LuxSci Secure Connector

LuxSci Secure Connector

 

HIPAA-compliant SMTP connectors can also help you send emails if your internet service provider prevents or limits your outbound mail server from sending messages. On top of this, they can also add SMTP authentication to your outbound email system, as well as offer encryption and archival mechanisms. SMTP servers can also assist you in adapting your existing mail service in a variety of other ways.

Should You Use a HIPAA-compliant Email Host or an SMTP Connector?

Every organization will come to its own conclusion, based on the factors that matter most in its unique situation. If your main concern is making your company’s HIPAA compliance as easy as possible, then a HIPAA-compliant email host is probably your best option.
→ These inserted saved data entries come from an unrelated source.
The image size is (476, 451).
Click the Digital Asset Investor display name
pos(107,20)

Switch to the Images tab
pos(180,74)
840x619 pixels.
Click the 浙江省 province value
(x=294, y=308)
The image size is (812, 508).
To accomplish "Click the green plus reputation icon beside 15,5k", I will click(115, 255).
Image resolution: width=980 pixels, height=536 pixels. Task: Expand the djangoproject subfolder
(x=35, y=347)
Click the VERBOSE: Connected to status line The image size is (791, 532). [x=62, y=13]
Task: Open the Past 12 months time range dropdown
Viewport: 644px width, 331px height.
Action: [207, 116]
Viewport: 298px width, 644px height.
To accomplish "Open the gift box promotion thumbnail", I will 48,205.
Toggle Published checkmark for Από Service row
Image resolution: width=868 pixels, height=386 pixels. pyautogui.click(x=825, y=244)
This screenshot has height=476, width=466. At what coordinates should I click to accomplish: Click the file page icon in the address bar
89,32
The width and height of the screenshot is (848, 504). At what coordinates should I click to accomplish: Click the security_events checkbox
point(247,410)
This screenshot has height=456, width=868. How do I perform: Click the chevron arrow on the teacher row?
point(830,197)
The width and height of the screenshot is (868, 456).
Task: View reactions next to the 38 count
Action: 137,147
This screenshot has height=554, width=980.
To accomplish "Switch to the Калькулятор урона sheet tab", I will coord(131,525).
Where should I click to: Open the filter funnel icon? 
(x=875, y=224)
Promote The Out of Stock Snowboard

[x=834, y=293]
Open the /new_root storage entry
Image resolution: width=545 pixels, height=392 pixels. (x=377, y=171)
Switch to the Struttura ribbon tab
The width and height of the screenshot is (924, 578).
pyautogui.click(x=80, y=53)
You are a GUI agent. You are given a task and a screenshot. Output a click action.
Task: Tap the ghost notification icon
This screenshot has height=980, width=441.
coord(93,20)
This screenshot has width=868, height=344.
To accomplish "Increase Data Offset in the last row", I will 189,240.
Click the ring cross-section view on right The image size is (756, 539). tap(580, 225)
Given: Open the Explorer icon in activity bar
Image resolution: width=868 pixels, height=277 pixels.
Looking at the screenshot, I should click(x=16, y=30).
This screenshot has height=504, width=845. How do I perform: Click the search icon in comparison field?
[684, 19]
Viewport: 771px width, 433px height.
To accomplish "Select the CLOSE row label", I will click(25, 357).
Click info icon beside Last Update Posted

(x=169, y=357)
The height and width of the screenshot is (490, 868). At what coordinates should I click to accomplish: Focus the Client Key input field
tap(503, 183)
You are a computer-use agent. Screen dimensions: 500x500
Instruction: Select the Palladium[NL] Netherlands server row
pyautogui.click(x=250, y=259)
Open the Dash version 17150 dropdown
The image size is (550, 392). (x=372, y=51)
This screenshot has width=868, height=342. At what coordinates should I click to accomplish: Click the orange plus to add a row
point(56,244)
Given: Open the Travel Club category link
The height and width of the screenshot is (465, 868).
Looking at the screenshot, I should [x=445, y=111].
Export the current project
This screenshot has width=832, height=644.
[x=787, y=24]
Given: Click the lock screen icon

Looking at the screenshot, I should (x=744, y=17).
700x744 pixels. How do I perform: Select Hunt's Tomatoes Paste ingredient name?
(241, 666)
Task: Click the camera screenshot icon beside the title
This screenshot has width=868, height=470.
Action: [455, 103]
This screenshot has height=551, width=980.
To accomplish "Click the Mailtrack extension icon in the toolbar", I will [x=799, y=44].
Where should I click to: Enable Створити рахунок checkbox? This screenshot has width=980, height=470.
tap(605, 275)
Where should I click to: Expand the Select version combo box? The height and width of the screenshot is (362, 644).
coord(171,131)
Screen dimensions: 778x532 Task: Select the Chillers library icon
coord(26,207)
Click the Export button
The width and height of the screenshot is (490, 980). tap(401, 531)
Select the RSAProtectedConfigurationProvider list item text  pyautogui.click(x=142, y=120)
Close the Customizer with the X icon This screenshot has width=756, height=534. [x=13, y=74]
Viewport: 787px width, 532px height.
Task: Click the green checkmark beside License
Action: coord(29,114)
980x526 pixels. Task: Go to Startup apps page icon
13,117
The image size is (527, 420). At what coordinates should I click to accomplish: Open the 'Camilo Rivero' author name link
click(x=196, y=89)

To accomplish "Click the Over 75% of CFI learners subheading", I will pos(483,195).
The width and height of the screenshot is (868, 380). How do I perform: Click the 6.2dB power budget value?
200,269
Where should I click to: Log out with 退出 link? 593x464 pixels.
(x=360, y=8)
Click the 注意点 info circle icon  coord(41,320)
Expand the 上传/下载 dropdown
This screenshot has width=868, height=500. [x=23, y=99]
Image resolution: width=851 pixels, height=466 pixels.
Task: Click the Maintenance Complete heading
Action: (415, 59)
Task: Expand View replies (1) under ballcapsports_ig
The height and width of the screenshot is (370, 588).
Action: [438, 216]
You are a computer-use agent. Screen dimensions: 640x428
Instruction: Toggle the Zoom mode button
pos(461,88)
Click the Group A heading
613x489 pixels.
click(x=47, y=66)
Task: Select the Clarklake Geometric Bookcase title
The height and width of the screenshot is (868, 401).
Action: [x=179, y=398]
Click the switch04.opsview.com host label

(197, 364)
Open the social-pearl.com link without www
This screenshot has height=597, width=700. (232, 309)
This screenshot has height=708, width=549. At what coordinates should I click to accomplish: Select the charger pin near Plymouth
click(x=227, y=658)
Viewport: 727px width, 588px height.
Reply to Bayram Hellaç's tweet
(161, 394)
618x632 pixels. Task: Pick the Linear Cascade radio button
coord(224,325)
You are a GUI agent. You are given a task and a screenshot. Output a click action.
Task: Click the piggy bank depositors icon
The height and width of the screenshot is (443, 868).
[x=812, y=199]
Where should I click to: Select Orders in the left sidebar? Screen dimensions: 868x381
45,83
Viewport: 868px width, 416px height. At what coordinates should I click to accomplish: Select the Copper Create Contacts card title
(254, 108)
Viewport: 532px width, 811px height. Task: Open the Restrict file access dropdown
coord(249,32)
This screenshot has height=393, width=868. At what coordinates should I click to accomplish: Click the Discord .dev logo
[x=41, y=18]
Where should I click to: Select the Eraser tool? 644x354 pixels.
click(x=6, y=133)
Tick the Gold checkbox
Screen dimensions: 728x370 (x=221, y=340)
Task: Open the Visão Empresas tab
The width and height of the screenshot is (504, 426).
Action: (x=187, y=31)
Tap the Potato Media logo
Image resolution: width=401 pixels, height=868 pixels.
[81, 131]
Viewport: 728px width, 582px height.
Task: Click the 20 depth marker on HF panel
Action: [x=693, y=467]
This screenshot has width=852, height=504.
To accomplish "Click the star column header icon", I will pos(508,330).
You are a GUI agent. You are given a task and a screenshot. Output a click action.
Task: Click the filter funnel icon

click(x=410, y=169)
These are developed with the regulations in mind, and are designed to make compliance simple, with configuration options that suit a range of scenarios. With a HIPAA-compliant email host, you are less likely to misconfigure it and accidentally expose ePHI. 

LuxSci’s HIPAA-compliant email is designed to offer you a high level of performance and functionality, without having to constantly worry about regulatory headaches.

In contrast, some organizations aren’t in a position where they are ready to switch to a new email host. If they rely on certain software features in Google Workspace or Microsoft Office 365, it’s best for them to deploy LuxSci’s secure connector so that they can protect their outbound email sending.

Setting up and maintaining HIPAA compliance may be more complicated if they pursue this option, but it’s still a better choice than completely disregarding their regulatory obligations.